## Description of the task
Please copy out each of the lines below word for word, keeping their order.

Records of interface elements

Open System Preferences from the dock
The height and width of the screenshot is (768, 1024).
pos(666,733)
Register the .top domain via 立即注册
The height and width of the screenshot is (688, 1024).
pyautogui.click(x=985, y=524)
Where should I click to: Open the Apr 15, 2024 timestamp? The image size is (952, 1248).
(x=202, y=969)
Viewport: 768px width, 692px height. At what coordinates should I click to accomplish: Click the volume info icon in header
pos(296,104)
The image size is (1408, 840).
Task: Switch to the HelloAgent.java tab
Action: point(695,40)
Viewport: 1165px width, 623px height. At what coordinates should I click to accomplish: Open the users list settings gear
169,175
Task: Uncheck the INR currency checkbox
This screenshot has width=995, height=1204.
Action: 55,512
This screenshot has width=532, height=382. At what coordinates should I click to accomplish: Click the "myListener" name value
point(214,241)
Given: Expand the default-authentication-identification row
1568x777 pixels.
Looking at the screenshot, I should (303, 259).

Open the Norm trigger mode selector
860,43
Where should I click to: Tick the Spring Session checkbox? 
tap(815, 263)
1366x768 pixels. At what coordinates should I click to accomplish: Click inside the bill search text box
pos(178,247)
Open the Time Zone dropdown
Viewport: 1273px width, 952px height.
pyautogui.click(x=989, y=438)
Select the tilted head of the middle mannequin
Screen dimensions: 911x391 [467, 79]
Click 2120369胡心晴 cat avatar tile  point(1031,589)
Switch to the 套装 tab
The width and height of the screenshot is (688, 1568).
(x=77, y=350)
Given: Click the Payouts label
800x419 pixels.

## Written answer
Open System Preferences from the dock
The height and width of the screenshot is (768, 1024).
pos(666,733)
Register the .top domain via 立即注册
The height and width of the screenshot is (688, 1024).
pyautogui.click(x=985, y=524)
Where should I click to: Open the Apr 15, 2024 timestamp? The image size is (952, 1248).
(x=202, y=969)
Viewport: 768px width, 692px height. At what coordinates should I click to accomplish: Click the volume info icon in header
pos(296,104)
The image size is (1408, 840).
Task: Switch to the HelloAgent.java tab
Action: point(695,40)
Viewport: 1165px width, 623px height. At what coordinates should I click to accomplish: Open the users list settings gear
169,175
Task: Uncheck the INR currency checkbox
This screenshot has width=995, height=1204.
Action: 55,512
This screenshot has width=532, height=382. At what coordinates should I click to accomplish: Click the "myListener" name value
point(214,241)
Given: Expand the default-authentication-identification row
1568x777 pixels.
Looking at the screenshot, I should (303, 259).

Open the Norm trigger mode selector
860,43
Where should I click to: Tick the Spring Session checkbox? 
tap(815, 263)
1366x768 pixels. At what coordinates should I click to accomplish: Click inside the bill search text box
pos(178,247)
Open the Time Zone dropdown
Viewport: 1273px width, 952px height.
pyautogui.click(x=989, y=438)
Select the tilted head of the middle mannequin
Screen dimensions: 911x391 [467, 79]
Click 2120369胡心晴 cat avatar tile  point(1031,589)
Switch to the 套装 tab
The width and height of the screenshot is (688, 1568).
(x=77, y=350)
Given: Click the Payouts label
800x419 pixels.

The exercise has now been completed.